I have not read in detail the guidance on the Regional Growth Fund.  But I understand, from correspondence with someone that has, that it specifically says that self-employment is not something it should be used to promote.  Instead it should be used to encourage jobs created by employers.  There seems to be somewhat of a contradiction here.

But back to the point of encouraging  people to start businesses.  I believe that what you really want to achieve is a society where more people do start businesses that survive and thrive.  This should be the real policy goal.

So how to get there?

I would advocate that you should dissuade as many people as possible from starting new businesses.  Only for those people who insist that this is something that they have to do should we roll up our sleeves and help.  By working in a focussed way with a relatively small number of highly committed people we might have a chance of getting some real success stories.  And as we know, success breeds success.  More positive role models out there leads to more people following in their wake.  This contrasts with the current approach of offering a little support and encouragement to a lot of people, resulting in high business failure and loan default rates and a widespread perception that a journey into enterprise is likely to leave you worse off than when you started.

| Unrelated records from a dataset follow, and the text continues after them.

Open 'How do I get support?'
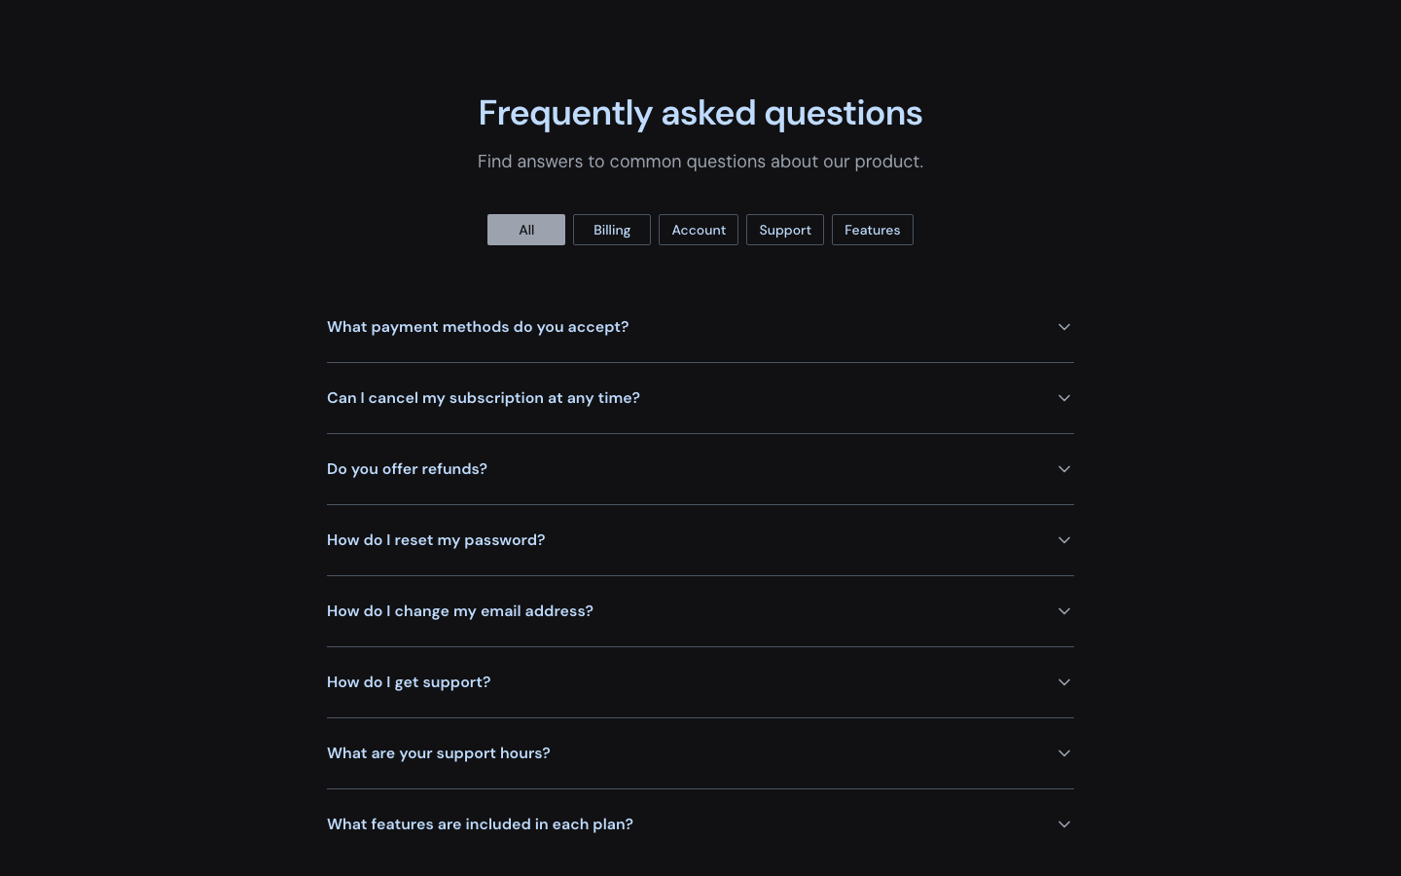Screen dimensions: 1401x876 tap(409, 682)
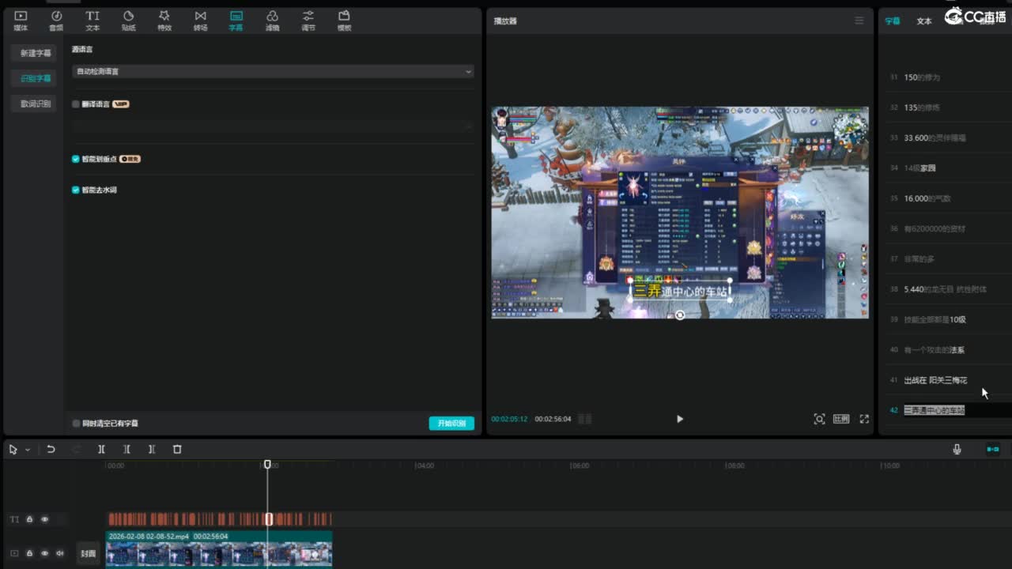Open the player panel hamburger menu

pos(859,21)
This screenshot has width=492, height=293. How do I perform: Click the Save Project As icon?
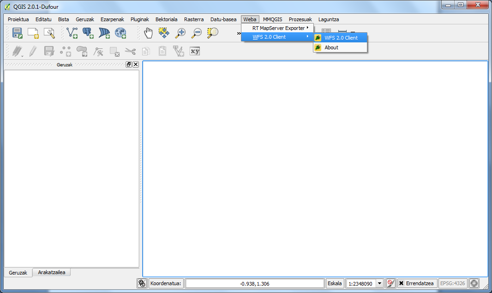click(18, 33)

Can I also suggest that you do not wave money at people, New Enterprise Allowance style,  in a bid to encourage them to start a business?  The reality is that we have armies of advisers out there wading through thousands of appointments with people who are often half-hearted in their aspiration to start a business, but whole hearted in their commitment to securing the money that they see themselves as entitled to.  Instead of offering them a carefully calculated economic incentive (calculated to make things cheaper for the treasury I suspect rather than enabling people to start businesses with a decent level of working capital), offer them nothing, except excellent and committed advice, coaching and support that they need to put together an idea that is worth investing in.   I suspect that almost overnight the numbers of individuals engaged in ‘enterprise development’ would fall dramatically, but those that remained engaged would be there for the right reasons – to develop long term and sustainable strategies for self employment or entrepreneurship – and not just to secure a grant or a loan that they can default on with relative impunity.   NB don’t expect many of the enterprise support agencies to support this idea.  They have developed business models that survive on a mass market for enterprise development.

Of course access to finance matters.  But let others be the gatekeepers to it, not those who are supposed to be coaching clients to develop their enterprising ideas.

Then of course we have the challenge of helping the hundreds of thousands of people who will be faced with redundancy over the next few years.  Can I suggest that we put in place a service that does not ‘encourage them to start a business’, but that does encourage them to fully explore and understand all of their options?  I am sure that many of them have the potential to become successful, if initially reluctant entrepreneurs, if only we can provide them with the right kind of support.

And finally, don’t get all hung up with ‘national voluntary mentoring schemes’ and traditional business support organisations.  Instead get interested in what you can do to encourage communities to provide the support that local people need in pursuing their enterprising ideas (these may be much wider than self employment and business start ups).  Some of the more imaginative enterprise coaching schemes have started to develop community panels to provide practical assistance to local people.  This is an approach that can certainly be developed further.

There is tons of potential out there – and at the moment we are wasting much of it.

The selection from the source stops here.